⟨

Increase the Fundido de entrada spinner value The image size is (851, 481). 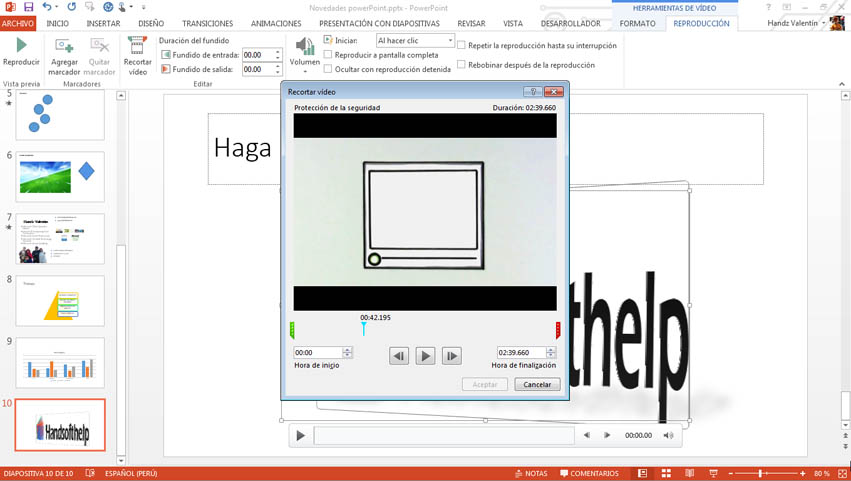coord(278,53)
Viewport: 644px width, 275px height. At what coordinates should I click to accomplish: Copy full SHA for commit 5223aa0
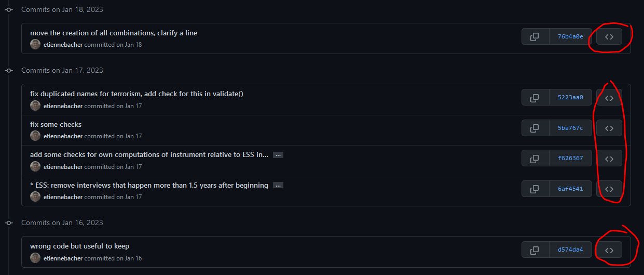pos(536,97)
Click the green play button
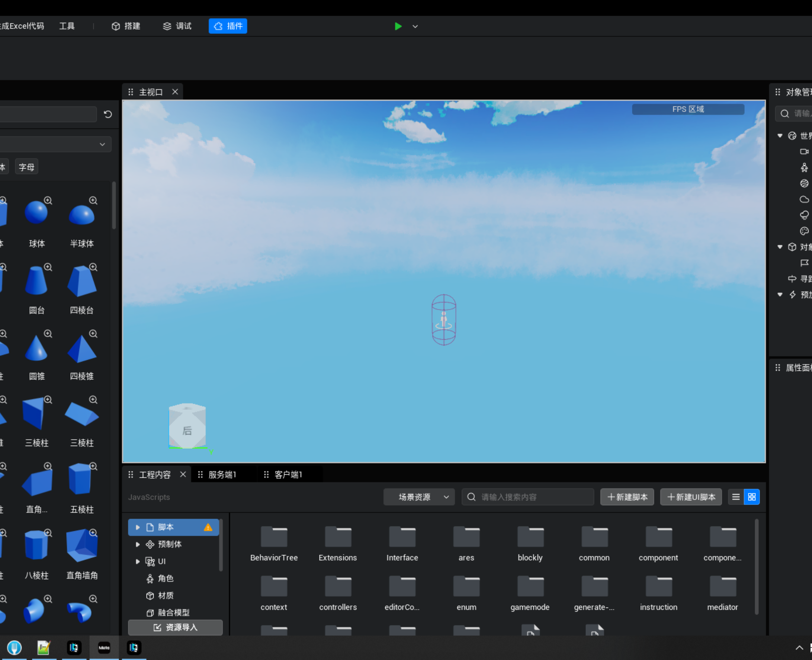The image size is (812, 660). tap(398, 26)
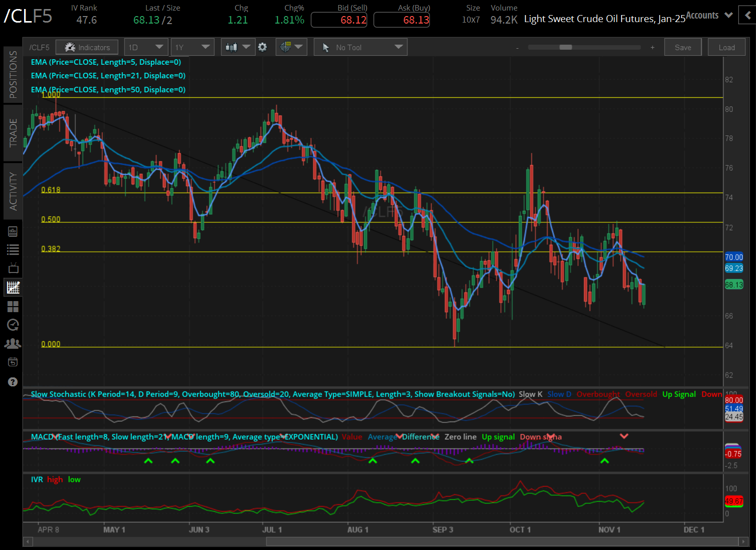
Task: Click the Save chart button
Action: [x=683, y=47]
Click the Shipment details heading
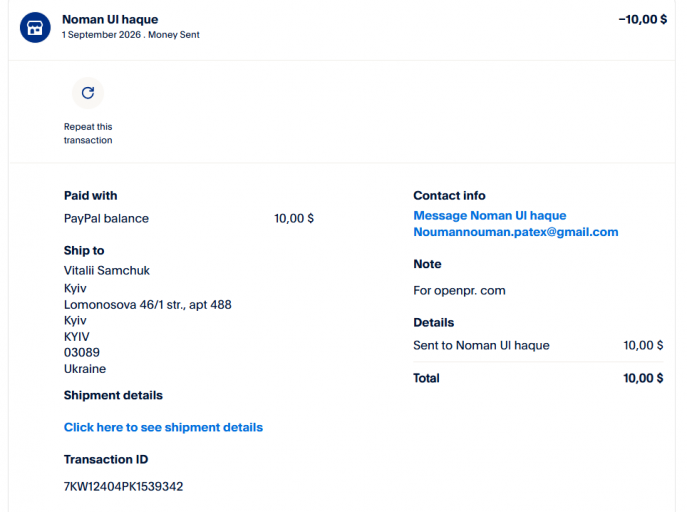The width and height of the screenshot is (687, 512). (113, 395)
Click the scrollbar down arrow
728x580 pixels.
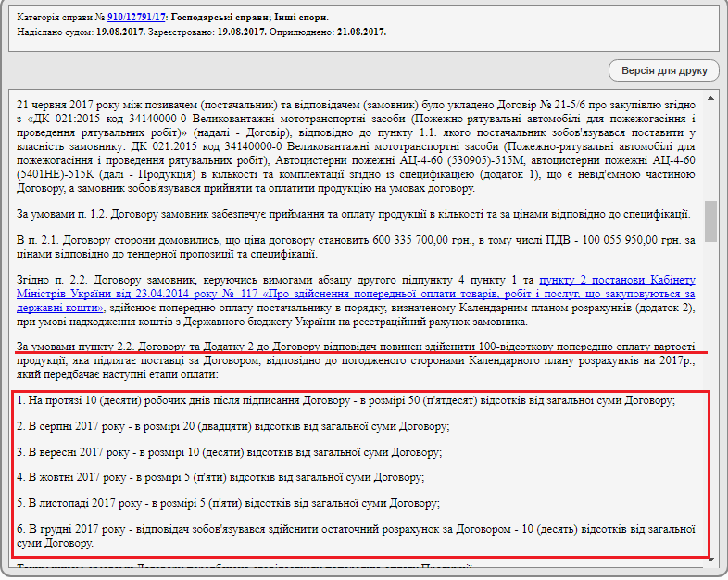click(710, 557)
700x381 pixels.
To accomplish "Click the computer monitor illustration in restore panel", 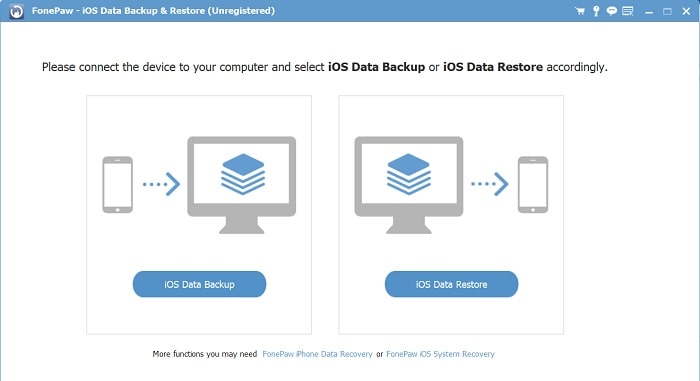I will 408,185.
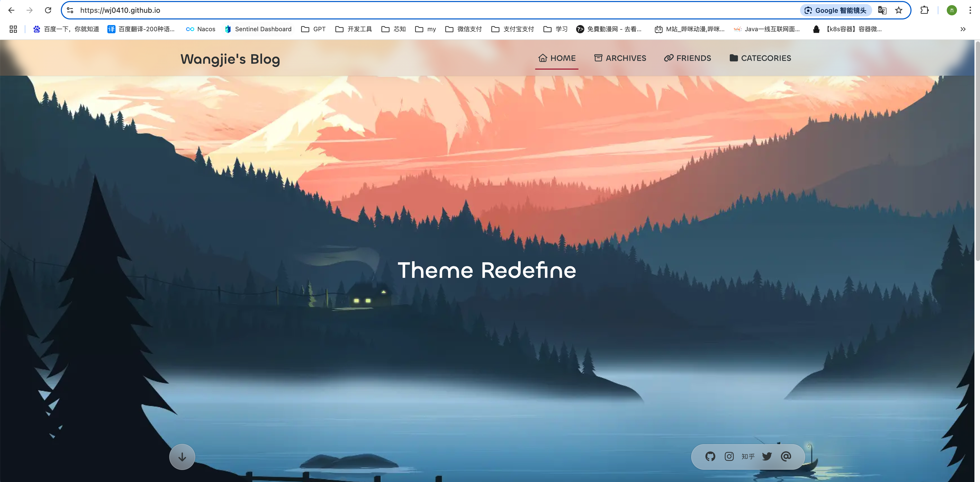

⟩

- [What needs to be done]:
Between the lines holding "Viewport: 644px width, 275px" and "Action: [x=683, y=47]", inclusive, swap "green" for "blue" and rewrite only those lines of the records with everything else unchanged. Omit the pictures from your answer.

- [Exercise response]:
Viewport: 644px width, 275px height. At what coordinates should I click to accomplish: Copy full SHA for commit 5223aa0
pos(536,97)
Click the blue play button
The image size is (812, 660). tap(398, 26)
Task: Click the Save chart button
Action: [x=683, y=47]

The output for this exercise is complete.